Entries provided:
===

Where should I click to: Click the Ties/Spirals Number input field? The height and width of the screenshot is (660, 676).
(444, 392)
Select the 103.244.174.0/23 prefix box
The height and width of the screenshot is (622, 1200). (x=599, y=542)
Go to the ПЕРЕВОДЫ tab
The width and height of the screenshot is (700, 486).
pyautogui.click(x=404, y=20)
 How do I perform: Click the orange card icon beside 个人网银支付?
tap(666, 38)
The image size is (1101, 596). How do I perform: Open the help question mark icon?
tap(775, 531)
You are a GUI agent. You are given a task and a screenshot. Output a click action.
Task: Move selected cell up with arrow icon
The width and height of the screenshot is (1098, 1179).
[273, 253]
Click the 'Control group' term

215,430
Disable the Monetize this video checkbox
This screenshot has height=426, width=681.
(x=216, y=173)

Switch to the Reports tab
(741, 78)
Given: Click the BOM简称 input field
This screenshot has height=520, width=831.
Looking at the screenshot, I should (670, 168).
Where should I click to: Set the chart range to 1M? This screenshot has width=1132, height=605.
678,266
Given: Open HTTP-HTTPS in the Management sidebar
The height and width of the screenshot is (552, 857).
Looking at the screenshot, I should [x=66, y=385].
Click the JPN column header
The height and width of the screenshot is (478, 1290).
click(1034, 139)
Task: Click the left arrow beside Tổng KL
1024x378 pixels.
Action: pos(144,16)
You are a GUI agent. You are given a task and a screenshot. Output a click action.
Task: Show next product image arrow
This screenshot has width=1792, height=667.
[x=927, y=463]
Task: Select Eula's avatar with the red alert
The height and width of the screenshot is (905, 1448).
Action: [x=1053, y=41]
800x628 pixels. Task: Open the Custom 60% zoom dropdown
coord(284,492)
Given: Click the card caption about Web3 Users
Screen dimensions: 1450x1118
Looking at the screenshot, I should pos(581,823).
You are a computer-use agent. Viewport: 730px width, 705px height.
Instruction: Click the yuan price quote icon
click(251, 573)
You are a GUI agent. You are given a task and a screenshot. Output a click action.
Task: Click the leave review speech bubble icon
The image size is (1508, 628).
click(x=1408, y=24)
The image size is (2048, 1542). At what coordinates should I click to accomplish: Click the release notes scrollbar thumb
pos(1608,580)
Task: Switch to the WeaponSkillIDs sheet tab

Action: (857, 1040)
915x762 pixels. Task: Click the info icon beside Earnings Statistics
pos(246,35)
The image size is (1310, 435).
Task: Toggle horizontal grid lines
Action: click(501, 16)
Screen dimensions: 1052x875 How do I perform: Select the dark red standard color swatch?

===

Exercise aim: Return every entry verbatim.

Answer space:
Where should I click to: Click the Ties/Spirals Number input field? The height and width of the screenshot is (660, 676).
(444, 392)
Select the 103.244.174.0/23 prefix box
The height and width of the screenshot is (622, 1200). (x=599, y=542)
Go to the ПЕРЕВОДЫ tab
The width and height of the screenshot is (700, 486).
pyautogui.click(x=404, y=20)
 How do I perform: Click the orange card icon beside 个人网银支付?
tap(666, 38)
The image size is (1101, 596). How do I perform: Open the help question mark icon?
tap(775, 531)
You are a GUI agent. You are given a task and a screenshot. Output a click action.
Task: Move selected cell up with arrow icon
The width and height of the screenshot is (1098, 1179).
[273, 253]
Click the 'Control group' term

215,430
Disable the Monetize this video checkbox
This screenshot has height=426, width=681.
(x=216, y=173)

Switch to the Reports tab
(741, 78)
Given: Click the BOM简称 input field
This screenshot has height=520, width=831.
Looking at the screenshot, I should (670, 168).
Where should I click to: Set the chart range to 1M? This screenshot has width=1132, height=605.
678,266
Given: Open HTTP-HTTPS in the Management sidebar
The height and width of the screenshot is (552, 857).
Looking at the screenshot, I should [x=66, y=385].
Click the JPN column header
The height and width of the screenshot is (478, 1290).
click(1034, 139)
Task: Click the left arrow beside Tổng KL
1024x378 pixels.
Action: pos(144,16)
You are a GUI agent. You are given a task and a screenshot. Output a click action.
Task: Show next product image arrow
This screenshot has width=1792, height=667.
[x=927, y=463]
Task: Select Eula's avatar with the red alert
The height and width of the screenshot is (905, 1448).
Action: [x=1053, y=41]
800x628 pixels. Task: Open the Custom 60% zoom dropdown
coord(284,492)
Given: Click the card caption about Web3 Users
Screen dimensions: 1450x1118
Looking at the screenshot, I should pos(581,823).
You are a computer-use agent. Viewport: 730px width, 705px height.
Instruction: Click the yuan price quote icon
click(251, 573)
You are a GUI agent. You are given a task and a screenshot. Output a click action.
Task: Click the leave review speech bubble icon
The image size is (1508, 628).
click(x=1408, y=24)
The image size is (2048, 1542). At what coordinates should I click to accomplish: Click the release notes scrollbar thumb
pos(1608,580)
Task: Switch to the WeaponSkillIDs sheet tab

Action: (857, 1040)
915x762 pixels. Task: Click the info icon beside Earnings Statistics
pos(246,35)
The image size is (1310, 435).
Task: Toggle horizontal grid lines
Action: click(501, 16)
Screen dimensions: 1052x875 How do I perform: Select the dark red standard color swatch?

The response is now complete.